Preference tests have been used widely in the study of animal behaviour and motivation, e.g.:

=== Animal housing and husbandry ===
- Colour of cages for laboratory mice
- Desire to self-select stress-reducing drugs in barren cages

=== Sensory capacities ===
- Illumination preferences and sensory capacity of turkeys

=== Animal welfare ===
- Cognitive bias studies

=== Animal communication ===
- Social learning

=== Human pharmacology ===
- The radial arm maze has been used to assess how drugs affect memory performance. It has also been shown to be responsive in distinguishing the cognitive effects of an array of toxicants.

=== Preferences of wild animals ===
- There have been relatively few studies on the preferences of wild animals. A recent study has shown that feral pigeons do not discriminate drinking water according to its content of metabolic wastes, such as uric acid or urea (mimicking faeces- or urine-pollution by birds or mammals respectively).

== Advantages and disadvantages ==

=== Advantages ===
- A major advantage of preference tests is that we can gain objective data about animal motivation from the animal's perspective (largely) without being influenced by attributing human emotions or human senses to the animals.

=== Disadvantages and limitations ===
- Preference tests give an indication only of relative preferences for the offered variants, not the absolute need for any of the variants. This can be overcome by placing costs on gaining access to the variants (see above).
- Animals can only make a choice between the variants offered. These might be limited by our current understanding of the animals' motivations and senses.
- Some variants may offer substitutability of use.

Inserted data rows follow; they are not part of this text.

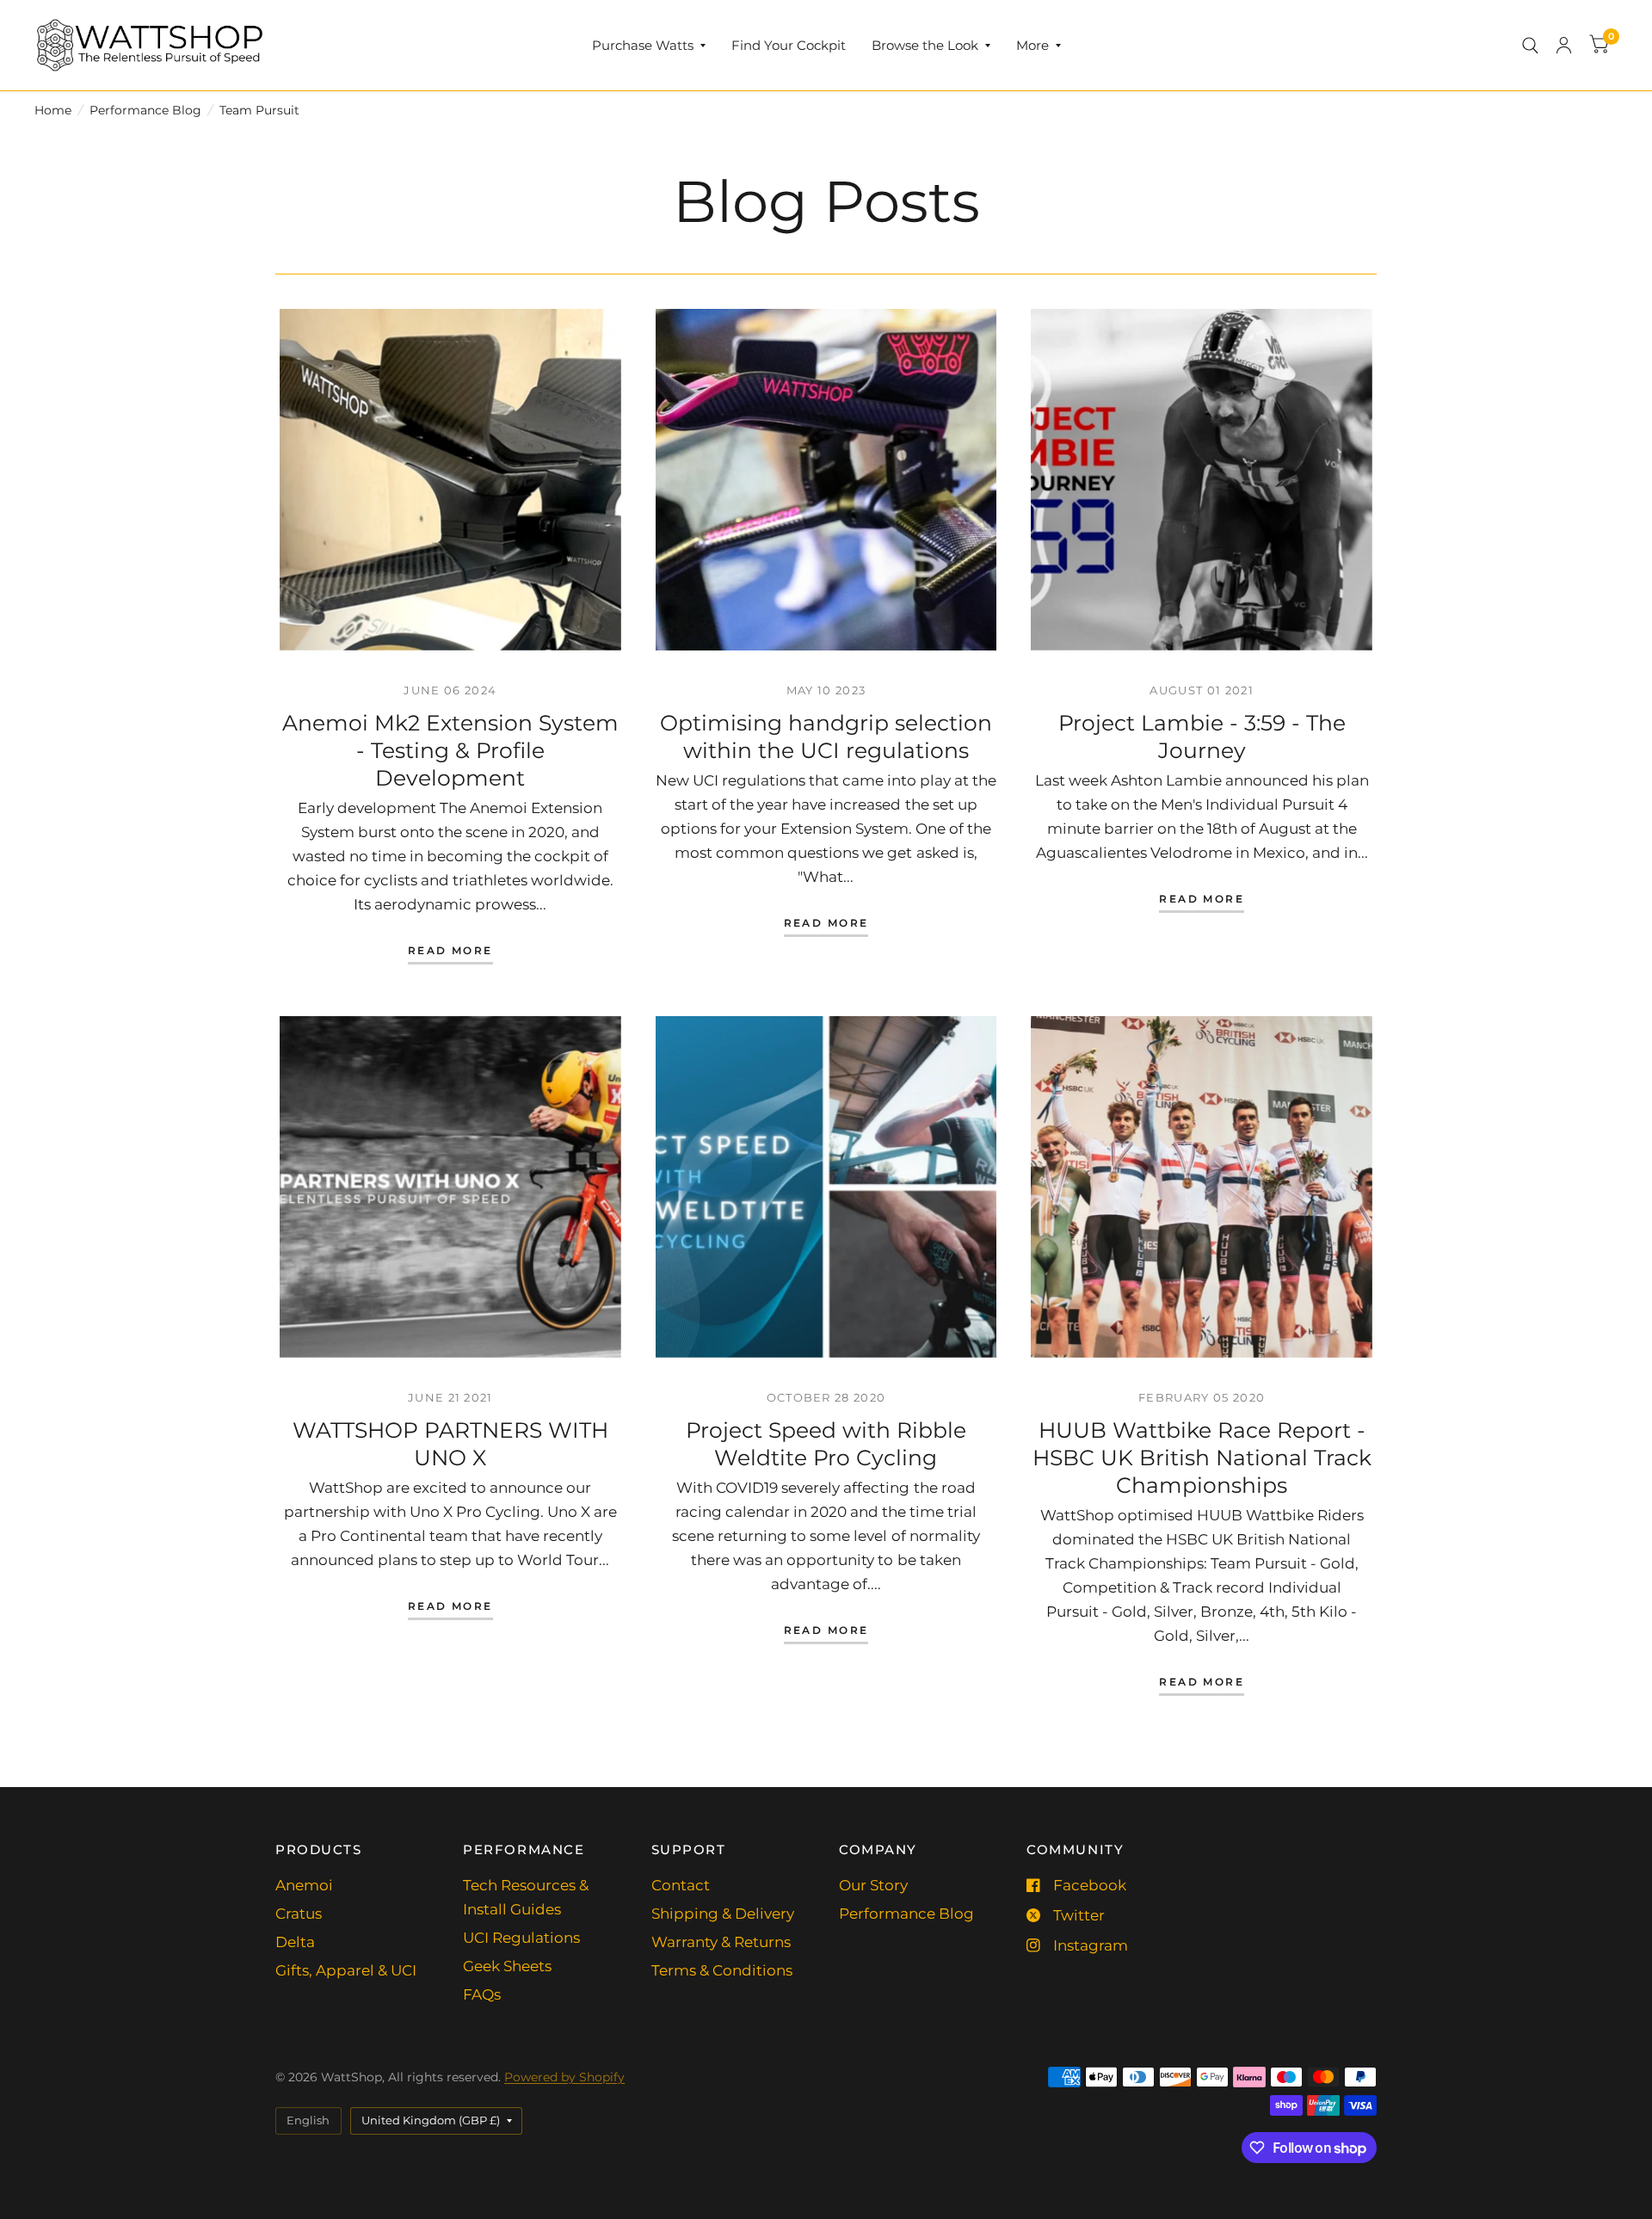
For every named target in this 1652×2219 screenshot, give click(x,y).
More (1032, 45)
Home (52, 110)
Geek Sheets (507, 1966)
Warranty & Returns (721, 1942)
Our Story (873, 1885)
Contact (680, 1885)
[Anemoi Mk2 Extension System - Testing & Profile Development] (450, 479)
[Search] (1530, 45)
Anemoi (304, 1885)
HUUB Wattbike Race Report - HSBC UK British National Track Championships (1202, 1457)
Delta (295, 1942)
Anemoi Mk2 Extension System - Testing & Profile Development (450, 750)
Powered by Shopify (564, 2077)
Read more (450, 951)
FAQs (482, 1994)
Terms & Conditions (721, 1970)
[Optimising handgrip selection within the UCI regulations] (826, 479)
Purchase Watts (642, 45)
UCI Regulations (521, 1937)
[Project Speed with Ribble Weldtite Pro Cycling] (826, 1187)
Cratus (298, 1913)
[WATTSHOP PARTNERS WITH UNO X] (450, 1187)
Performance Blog (145, 110)
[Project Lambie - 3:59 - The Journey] (1201, 479)
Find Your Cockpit (788, 45)
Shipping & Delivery (722, 1913)
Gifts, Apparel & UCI (345, 1970)
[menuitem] (648, 45)
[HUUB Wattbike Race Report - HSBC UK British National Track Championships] (1201, 1187)
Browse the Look (925, 45)
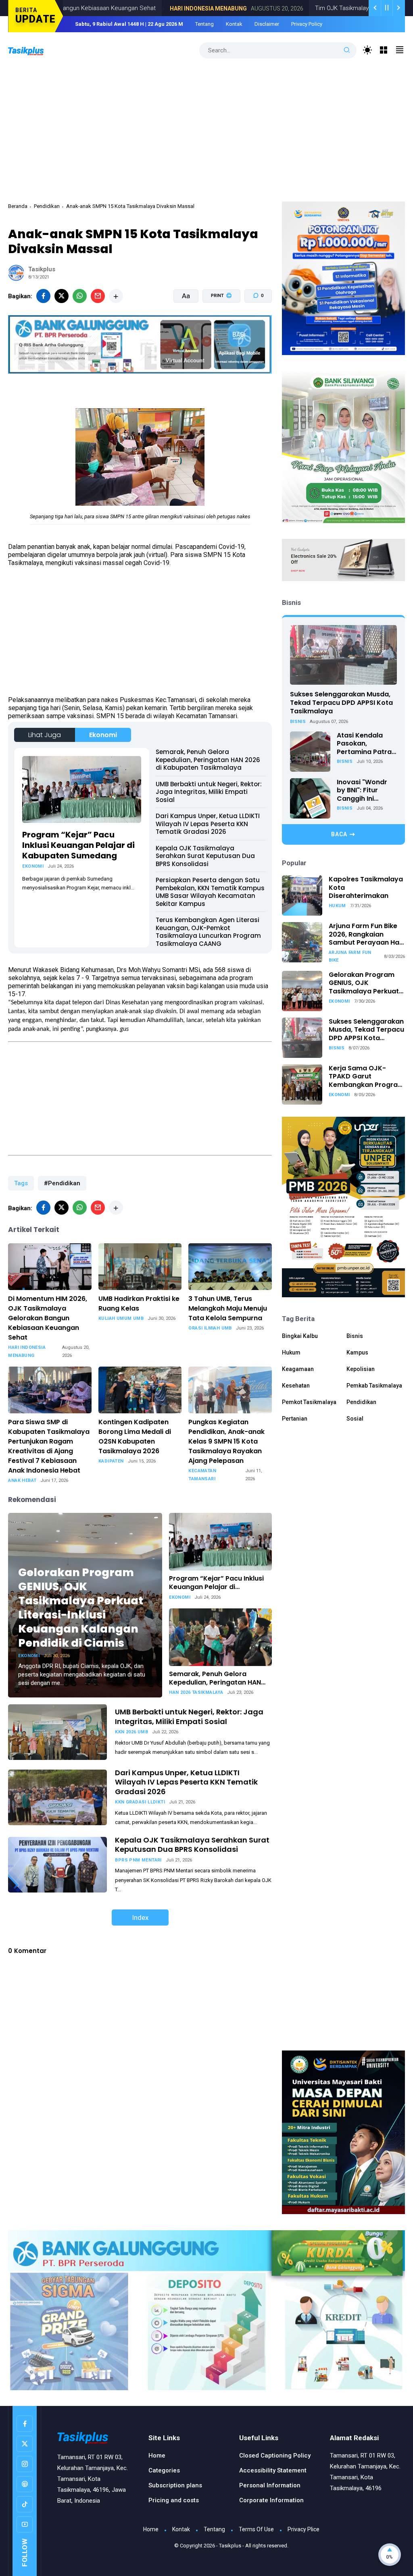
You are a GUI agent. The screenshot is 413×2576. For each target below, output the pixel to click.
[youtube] (25, 2524)
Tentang (204, 24)
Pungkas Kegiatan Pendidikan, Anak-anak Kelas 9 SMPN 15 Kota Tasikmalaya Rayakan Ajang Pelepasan (226, 1441)
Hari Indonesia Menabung (137, 8)
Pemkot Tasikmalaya (309, 1402)
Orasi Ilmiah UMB (210, 1328)
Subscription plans (175, 2485)
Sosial (354, 1418)
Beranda (17, 206)
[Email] (98, 296)
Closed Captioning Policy (275, 2455)
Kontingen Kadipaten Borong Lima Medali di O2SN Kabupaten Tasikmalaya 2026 (134, 1436)
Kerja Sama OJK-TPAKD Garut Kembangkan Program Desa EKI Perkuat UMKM (366, 1076)
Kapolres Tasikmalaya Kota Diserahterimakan (366, 887)
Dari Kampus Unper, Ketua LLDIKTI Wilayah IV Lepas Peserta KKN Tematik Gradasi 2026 (208, 824)
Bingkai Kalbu (300, 1336)
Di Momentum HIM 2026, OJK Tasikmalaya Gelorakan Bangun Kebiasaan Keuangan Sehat (47, 1318)
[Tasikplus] (34, 50)
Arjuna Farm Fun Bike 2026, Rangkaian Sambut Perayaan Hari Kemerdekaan (366, 934)
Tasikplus (230, 2546)
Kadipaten (111, 1461)
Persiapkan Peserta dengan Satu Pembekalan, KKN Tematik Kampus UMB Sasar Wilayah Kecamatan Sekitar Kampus (210, 892)
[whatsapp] (80, 296)
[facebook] (43, 296)
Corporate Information (271, 2500)
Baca (339, 834)
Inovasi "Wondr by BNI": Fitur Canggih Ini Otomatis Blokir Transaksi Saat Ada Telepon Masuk (362, 790)
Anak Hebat (22, 1480)
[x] (61, 296)
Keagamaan (298, 1369)
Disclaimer (266, 24)
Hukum (337, 905)
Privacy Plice (303, 2529)
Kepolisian (360, 1369)
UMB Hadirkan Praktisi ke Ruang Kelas (138, 1303)
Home (156, 2455)
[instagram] (25, 2464)
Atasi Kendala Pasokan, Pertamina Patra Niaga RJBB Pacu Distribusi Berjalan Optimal (366, 743)
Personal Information (269, 2485)
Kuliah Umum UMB (121, 1318)
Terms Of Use (256, 2529)
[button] (216, 326)
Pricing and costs (173, 2500)
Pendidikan (47, 206)
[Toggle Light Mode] (368, 50)
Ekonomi (103, 735)
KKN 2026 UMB (131, 1732)
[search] (346, 50)
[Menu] (384, 50)
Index (140, 1917)
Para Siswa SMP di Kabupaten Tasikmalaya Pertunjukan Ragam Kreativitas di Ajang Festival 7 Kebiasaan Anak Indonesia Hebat (49, 1446)
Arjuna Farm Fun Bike (350, 956)
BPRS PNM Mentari (138, 1860)
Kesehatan (296, 1385)
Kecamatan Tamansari (202, 1474)
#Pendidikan (62, 1183)
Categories (164, 2470)
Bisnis (298, 721)
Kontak (234, 24)
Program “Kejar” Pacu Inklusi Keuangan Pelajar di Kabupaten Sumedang (78, 845)
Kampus (357, 1352)
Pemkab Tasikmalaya (374, 1385)
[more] (116, 296)
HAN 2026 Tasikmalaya (196, 1692)
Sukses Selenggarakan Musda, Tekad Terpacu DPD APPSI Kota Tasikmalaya (341, 703)
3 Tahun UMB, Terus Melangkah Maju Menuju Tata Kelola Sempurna (227, 1308)
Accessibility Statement (273, 2470)
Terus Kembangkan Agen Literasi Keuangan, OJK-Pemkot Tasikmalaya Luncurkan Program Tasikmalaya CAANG (208, 932)
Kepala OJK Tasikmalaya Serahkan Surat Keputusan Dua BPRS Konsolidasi (205, 856)
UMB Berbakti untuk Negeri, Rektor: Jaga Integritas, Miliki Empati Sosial (209, 792)
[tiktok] (25, 2504)
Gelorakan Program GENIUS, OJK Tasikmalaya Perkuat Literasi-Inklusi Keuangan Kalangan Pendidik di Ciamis (80, 1607)
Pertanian (294, 1418)
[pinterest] (25, 2484)
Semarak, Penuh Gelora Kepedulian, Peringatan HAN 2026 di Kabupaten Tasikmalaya (208, 760)
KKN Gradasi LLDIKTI (140, 1802)
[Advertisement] (206, 129)
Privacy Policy (306, 24)
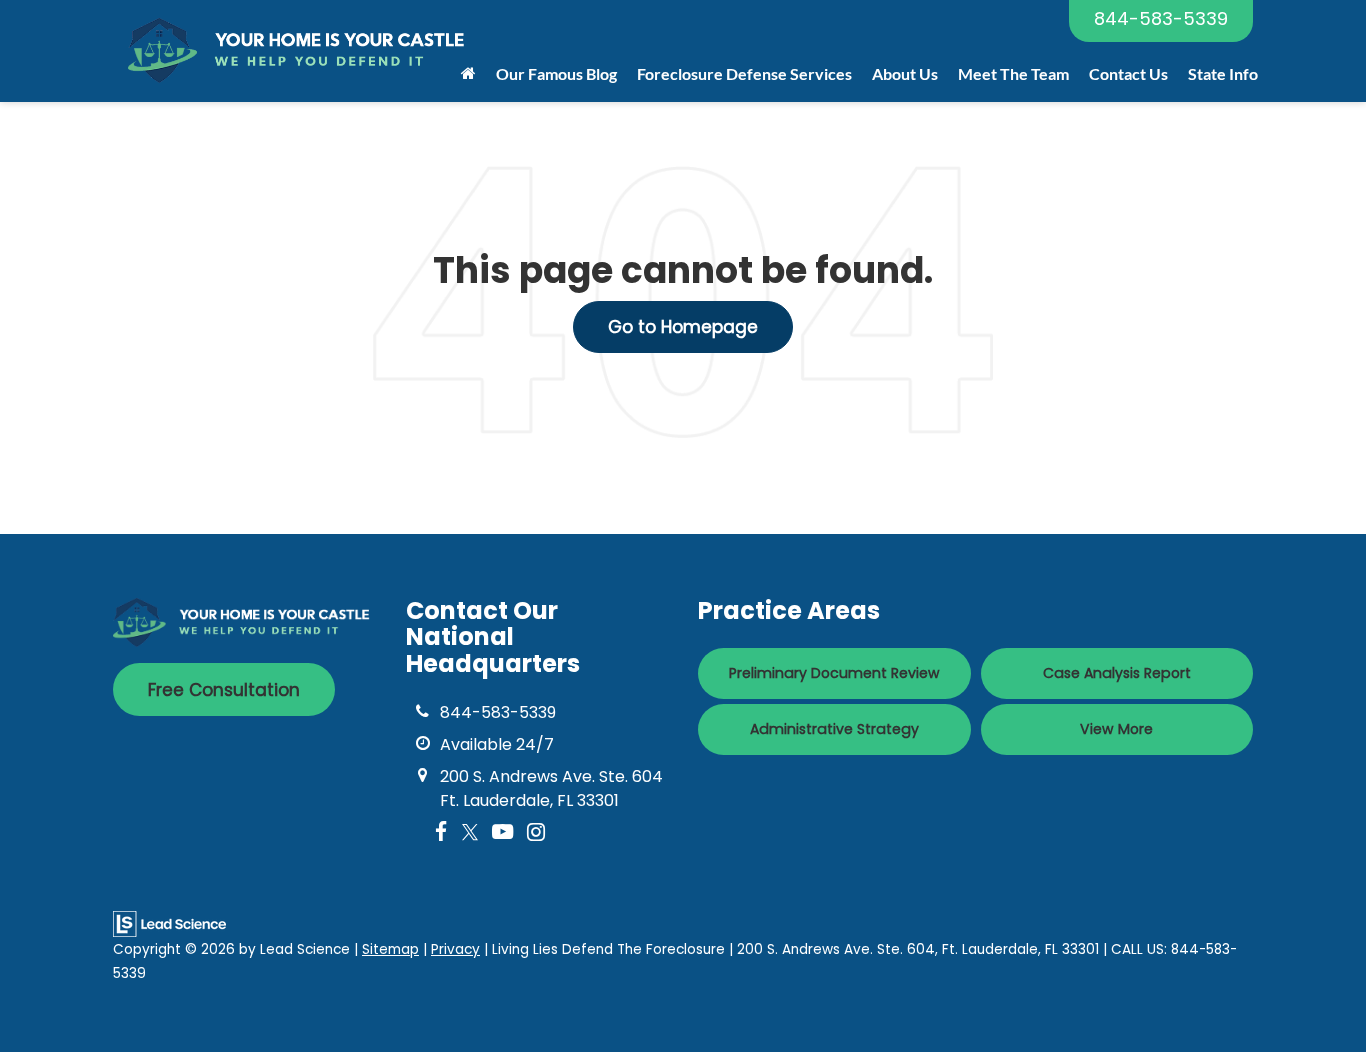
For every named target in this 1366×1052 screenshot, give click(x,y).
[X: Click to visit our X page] (470, 832)
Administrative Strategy (834, 729)
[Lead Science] (169, 923)
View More (1116, 729)
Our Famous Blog (556, 73)
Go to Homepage (683, 327)
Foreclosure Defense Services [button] (744, 73)
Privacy (455, 949)
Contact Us (1128, 73)
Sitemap (390, 949)
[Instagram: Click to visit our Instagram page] (536, 832)
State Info (1223, 73)
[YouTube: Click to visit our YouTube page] (502, 832)
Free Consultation (224, 690)
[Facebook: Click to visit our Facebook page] (441, 832)
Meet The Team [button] (1013, 73)
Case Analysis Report (1117, 673)
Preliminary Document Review (834, 673)
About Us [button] (905, 73)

For example, offering semi-aquatic mink a bath of water means the water can be used for swimming, drinking and washing, rather than just one activity per se.
- Preference tests sometimes allow access to the variants outside of the testing period ('open economy'), thereby allowing compensatory access outside of the period of observation. More rigorous studies prevent this access ('closed economy').
- It can be difficult to account for minority preferences. For example, consider the duration of human occupation of rooms in a house as an indication of preference. We probably occupy the living room and bedroom for the greatest durations of time, indicating these are the most preferred rooms; however, although we probably spend least time in the bathroom, making it the minority preference, this does not necessarily mean the bathroom is the least preferred room at all times of the day, i.e. minority preference can be important.
- Preferences can vary throughout the day. Well designed studies can account for this complication.
- Animals sometimes behave for proximate considerations rather than ultimate fitness. For example, a dog which has had a painful visit to the vet may prefer not to go to the vet subsequently even though it will ultimately benefit the dog's health.
- 'Inappropriate' responses. This happens particularly when the animals have not evolved appropriate responses to the offered variants. For example, rats will show a preference for saccharin solution compared to unadulterated water. This is because the saccharin has been designed to taste as if it contains nutrients (sugars) although it does not.